Minimal credit history 

If one partner is responsible for most of the bills during the course of a relationship, the other may find on divorce or separation that their credit report looks a little bare, lacking the credit history that makes it easier to access credit.  

This is particularly common in the case of those relationships that spanned six or more years (the length of time credit information usually remains on your credit report). The good news is that there are simple things you can do to grow your credit score over time.  

Updating your information after divorce: What needs to be done? 

Financial associations 

Once you and your ex-partner have agreed on the division of assets, you should be able to close all shared accounts or shift them into individual accounts. After you close your joint account, you can expect it to take four to six weeks to update on your credit report.  

The UK credit reference agencies – Experian, Equifax, and TransUnion – then need to be told that the financial link should be removed. This process of disassociation is an important follow up step and can take up to 28 days. 

Until this is done, you may find that even years down the line your financial association’s borrowing history could impact your credit applications. You can read more about removing financial associations here.

Name and address change - Electoral Roll

A simple step towards a healthy credit score is to make sure you’re registered on the Electoral Roll and that your name and address is being correctly reported on your credit file. The Electoral Roll is one of the ways that prospective lenders verify your details during the credit application process and is an important step in preventing fraud.

If you change your name or address after separation, updating your personal information is a simple process that can be done online or by contacting your local authority. Keep in mind that once the Electoral Roll is updated, it can take up to three months for changes to show on your credit report.  

4 Tips to keep your credit report in good shape following a divorce

The key to reducing any negative impact on your credit score is to be proactive about managing your credit and credit information.   

  1. Rearrange your bill-paying routine accordingly. Separation is often a stressful time and shifting financial responsibilities can make it easy to unintentionally miss payment dates. Make sure you keep up with any bills, and know what’s due when, even if that particular bill was your partner's responsibility previously. The best way to maintain and build a positive credit history is through regular and on-time credit repayments. Missed or late payments remain on your report for six years and can lower your credit score. 


  2. Adjust your expenses as needed. There may be an adjustment period after separation where a two-salary household moves over to a single stream of income. You may find it helpful to draw up a budget to help you stick to your financial goals as these changes happen, so that you can keep up with your financial agreements and maintain your monthly payments. 


  3. Monitor your credit report.  It's a good idea to keep a regular eye on your credit report, especially during big life changes like a separation or divorce.

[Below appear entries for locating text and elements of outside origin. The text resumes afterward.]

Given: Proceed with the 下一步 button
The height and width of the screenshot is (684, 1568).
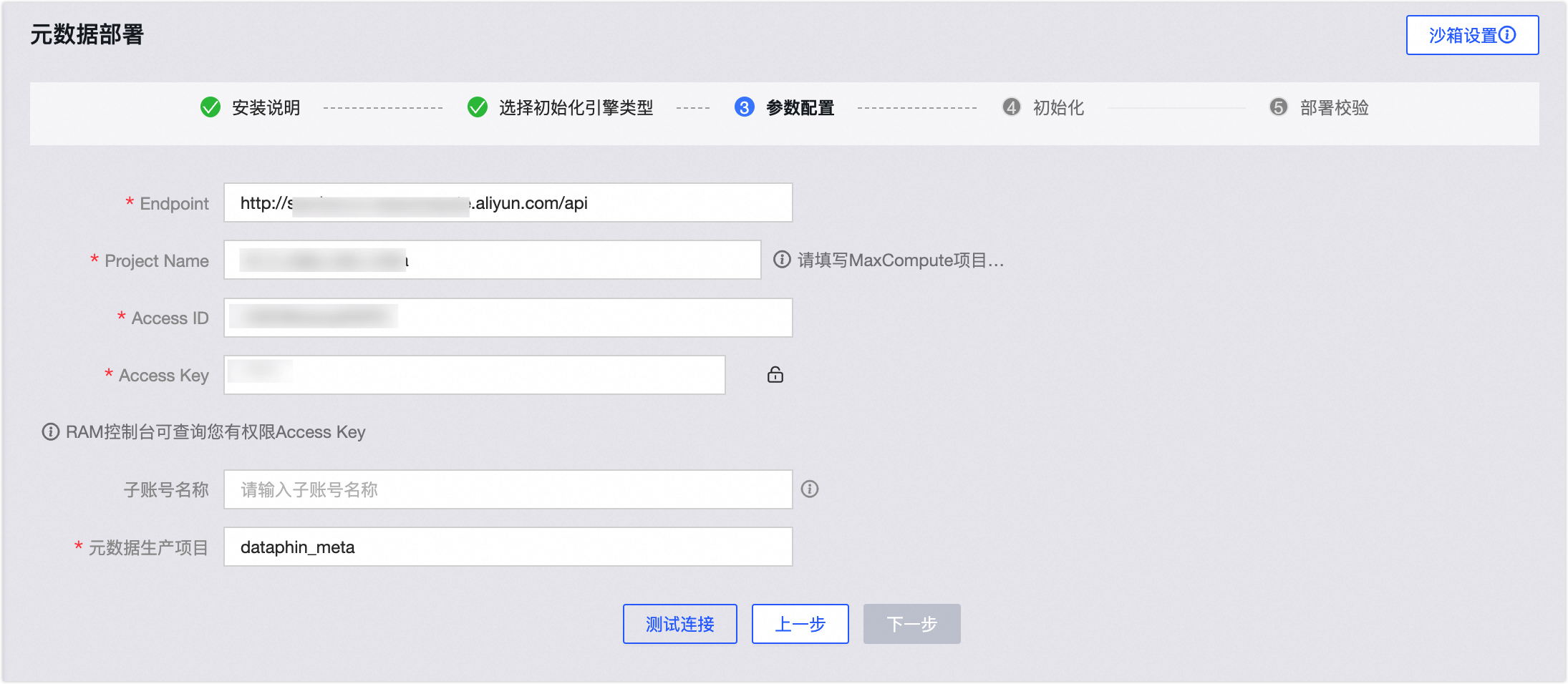Looking at the screenshot, I should pyautogui.click(x=911, y=623).
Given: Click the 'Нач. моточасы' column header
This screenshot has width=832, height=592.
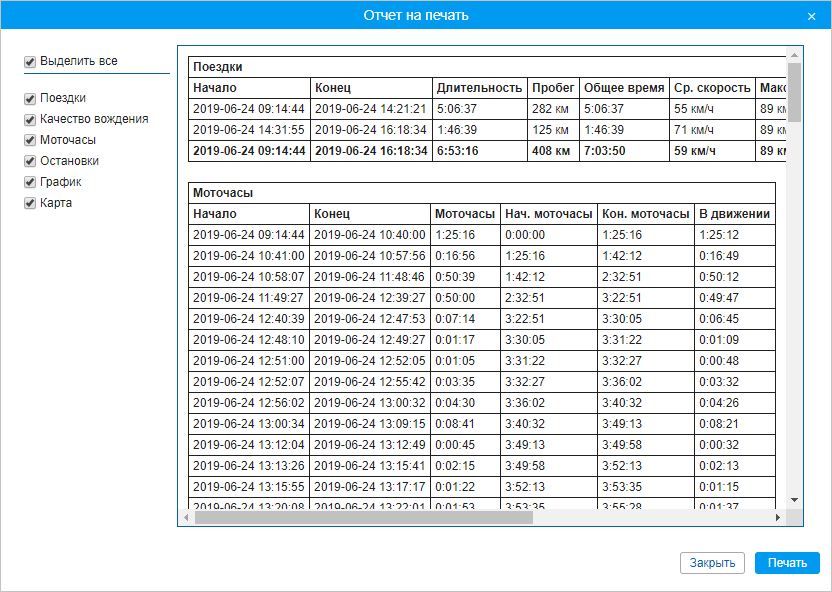Looking at the screenshot, I should (547, 214).
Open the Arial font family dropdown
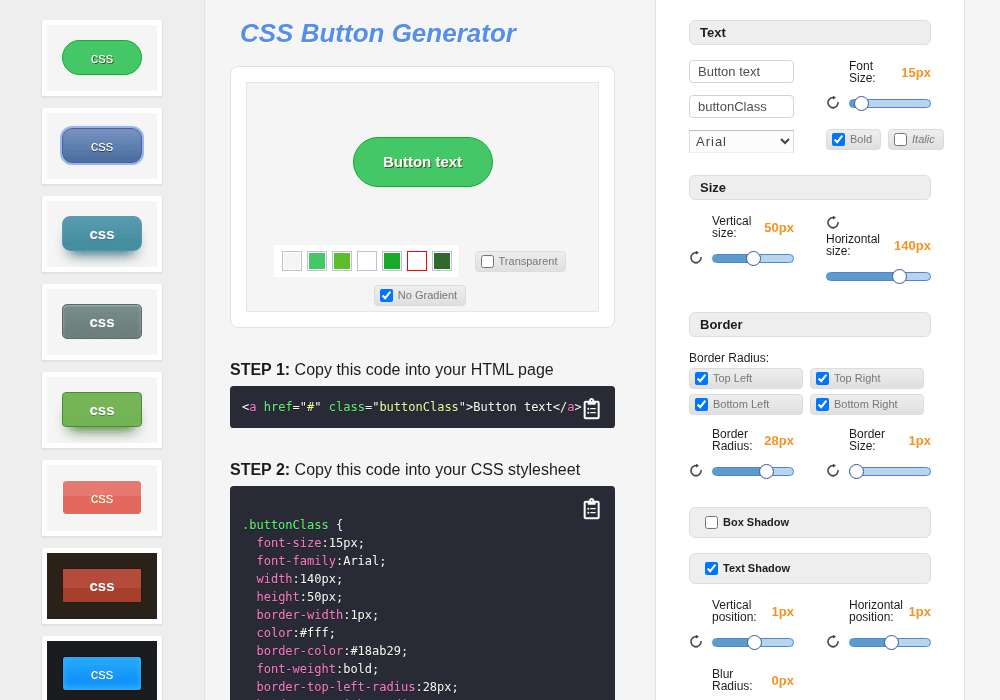1000x700 pixels. 741,142
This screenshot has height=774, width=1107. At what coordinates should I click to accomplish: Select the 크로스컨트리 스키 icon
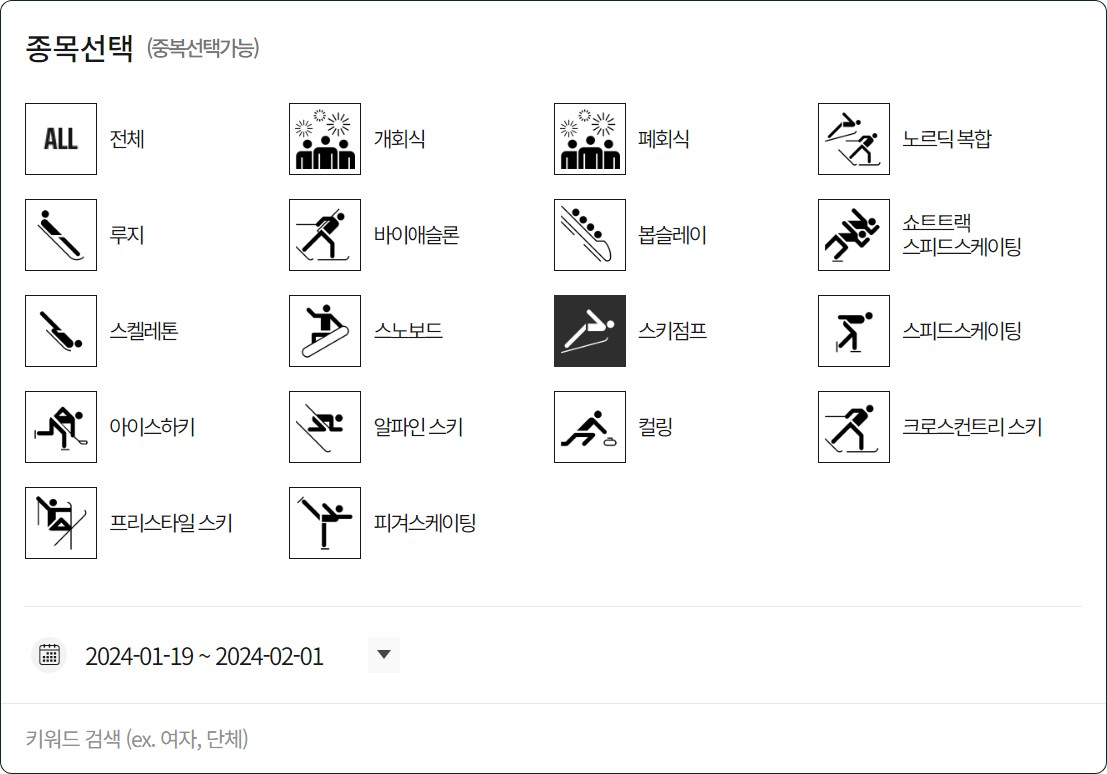click(x=853, y=427)
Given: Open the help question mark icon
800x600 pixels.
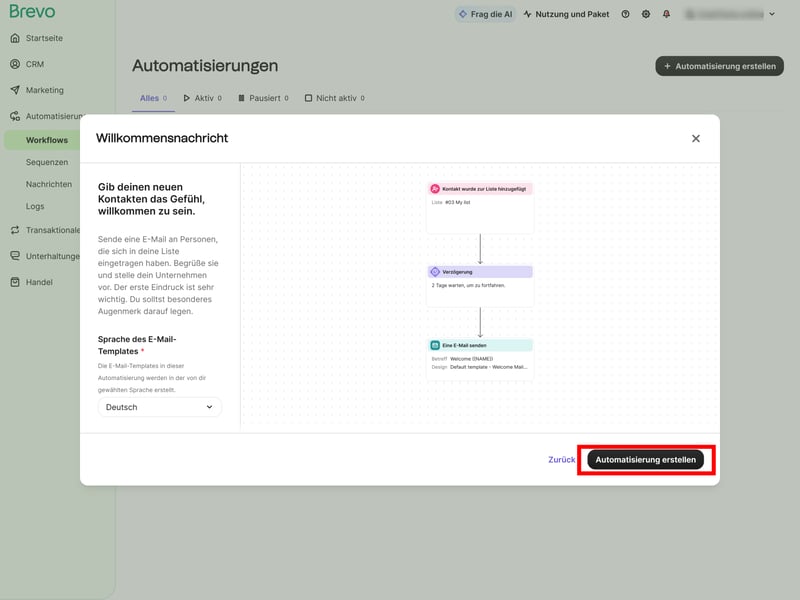Looking at the screenshot, I should [x=625, y=14].
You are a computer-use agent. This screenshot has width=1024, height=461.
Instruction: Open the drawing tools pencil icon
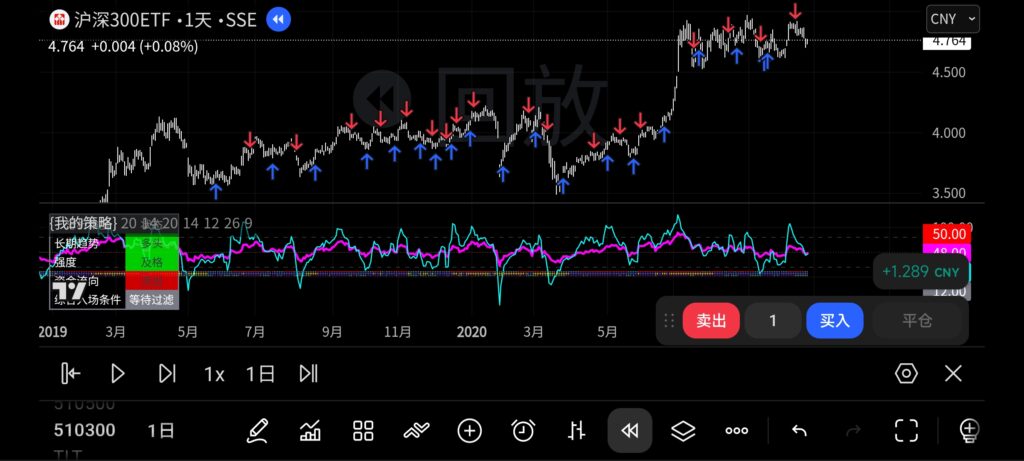[x=257, y=431]
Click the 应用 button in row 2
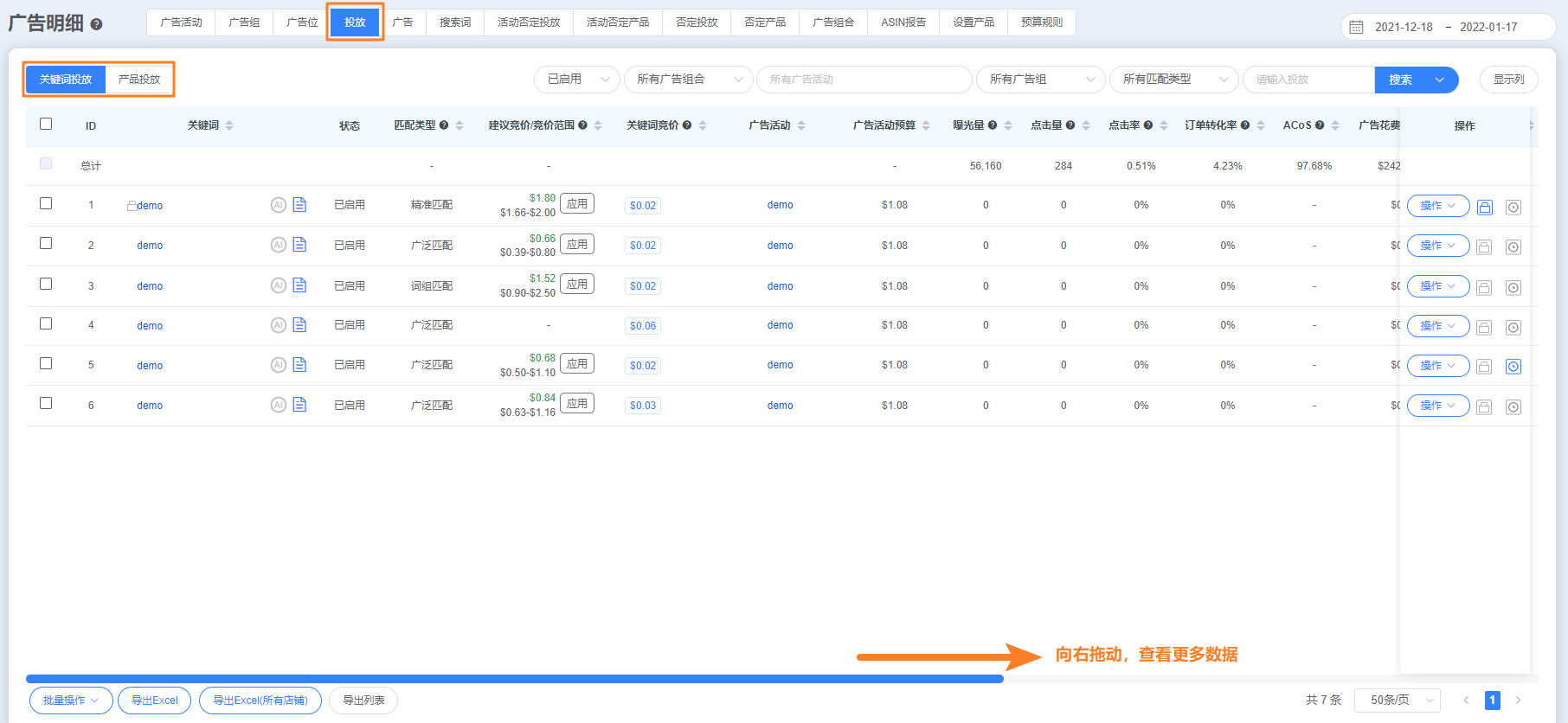The width and height of the screenshot is (1568, 723). (x=576, y=245)
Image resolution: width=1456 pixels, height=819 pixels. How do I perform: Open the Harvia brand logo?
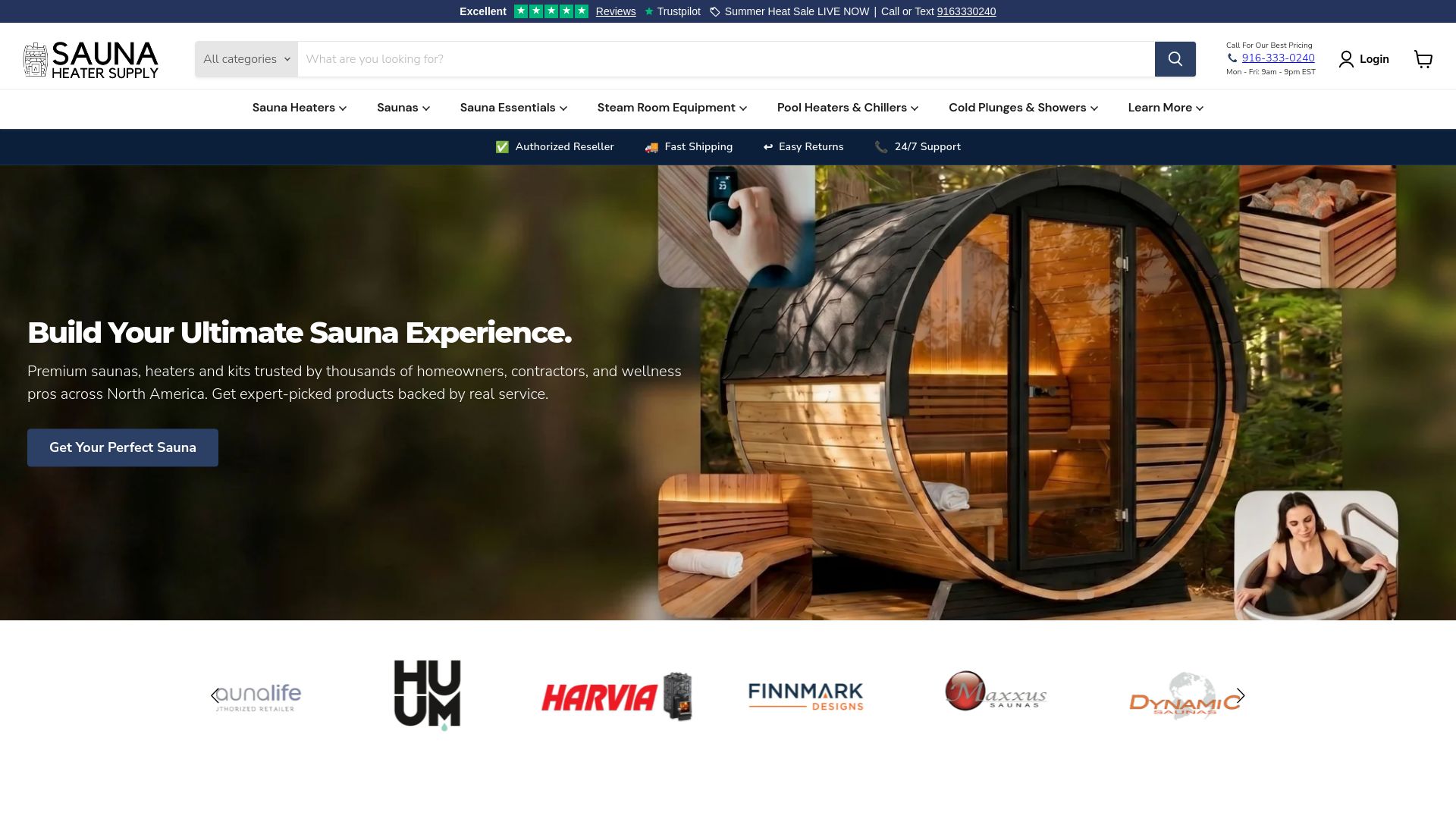617,696
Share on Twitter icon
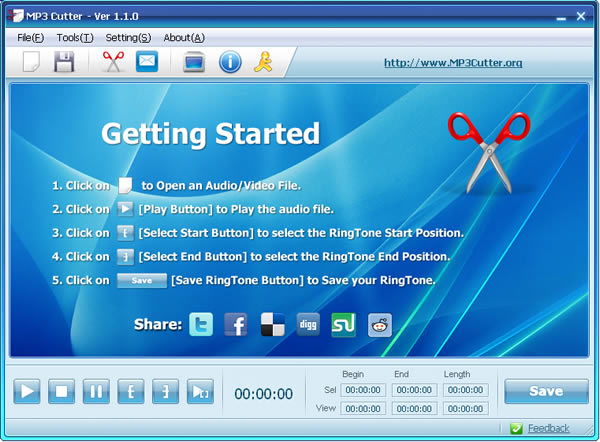Screen dimensions: 600x442 201,324
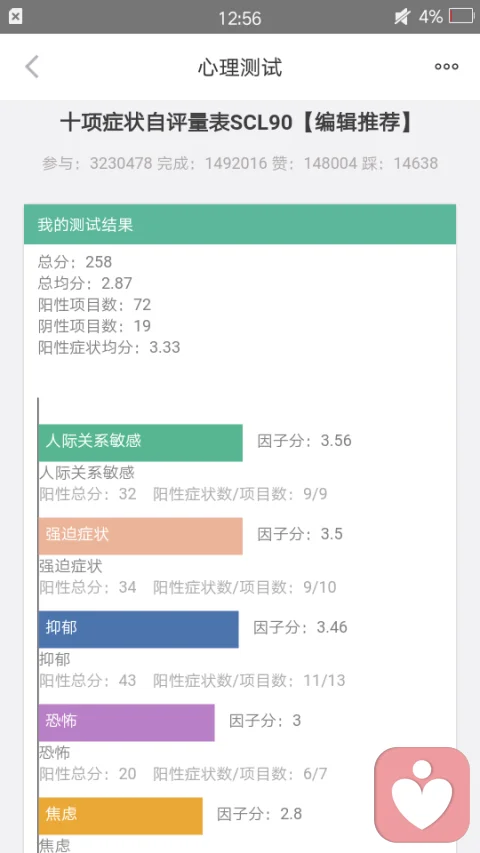480x853 pixels.
Task: Tap the 因子分：3.56 score label
Action: (304, 441)
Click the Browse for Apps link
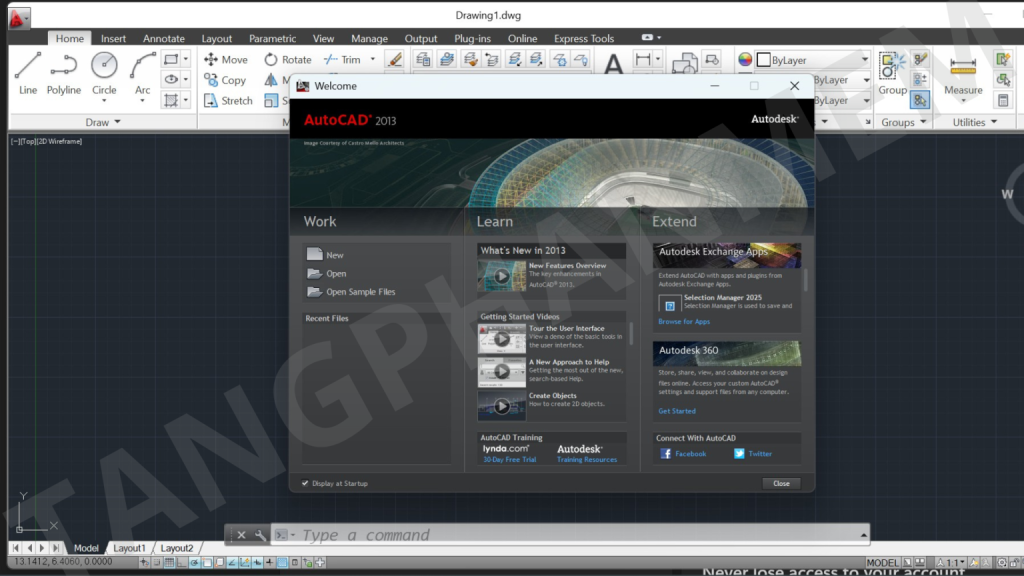The height and width of the screenshot is (576, 1024). click(x=684, y=322)
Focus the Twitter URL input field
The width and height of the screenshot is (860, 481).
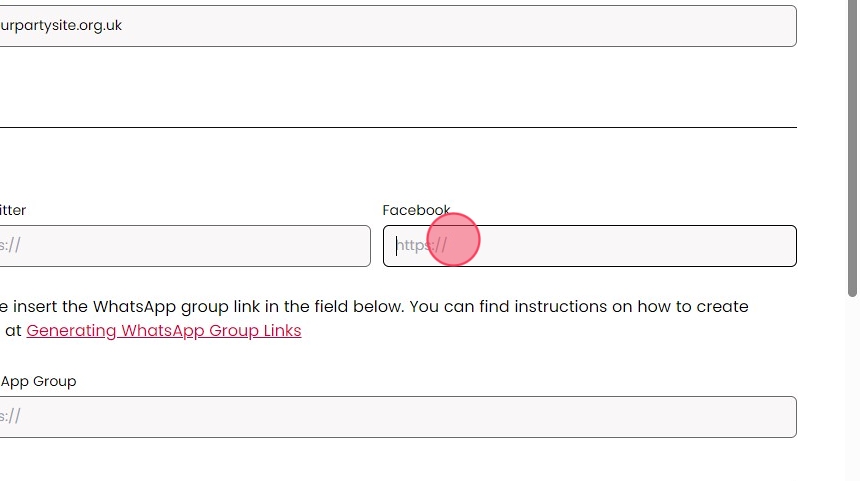click(x=185, y=246)
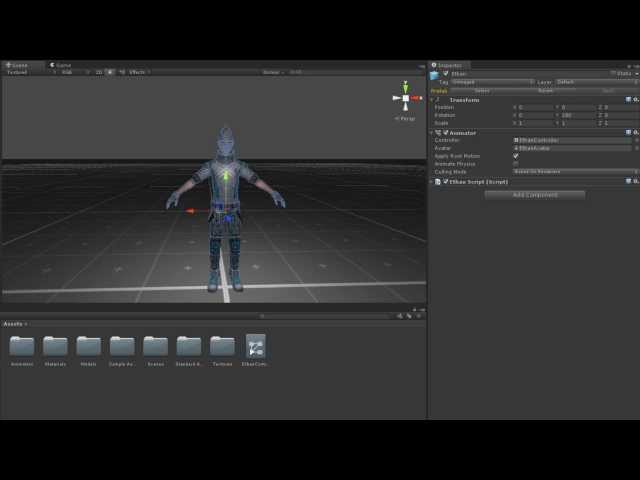Click the scene orientation gizmo
The image size is (640, 480).
[x=405, y=99]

You’ll be able to see how joint accounts and debts are being reported, and you might want to check if there are any financial associations listed who are no longer relevant. It’s important to make sure that your personal details, such as a new address, name, and Electoral Roll information, is correct. 


  4. Monitor your credit utilisation rate (CUR). If you’re resolving joint accounts and begin taking on new personal credit cards and loans, your CUR could change. This rate measures how much of your available credit you’re using. It’s beneficial to keep this around 30%, as this shows lenders that you’re using credit responsibly but aren’t reliant on it. You can see your current balance, headroom, and credit limit on your Checkmyfile report.

 

To recap: 

While your divorce won’t directly impact your credit score, you may find that there are indirect impacts further down the line.  

But knowledge is key to mitigating the impact these changes in your finances can have on your credit score. Getting ahead through planning, keeping your information up to date, and staying on top of your credit payments will help you keep your credit health in check.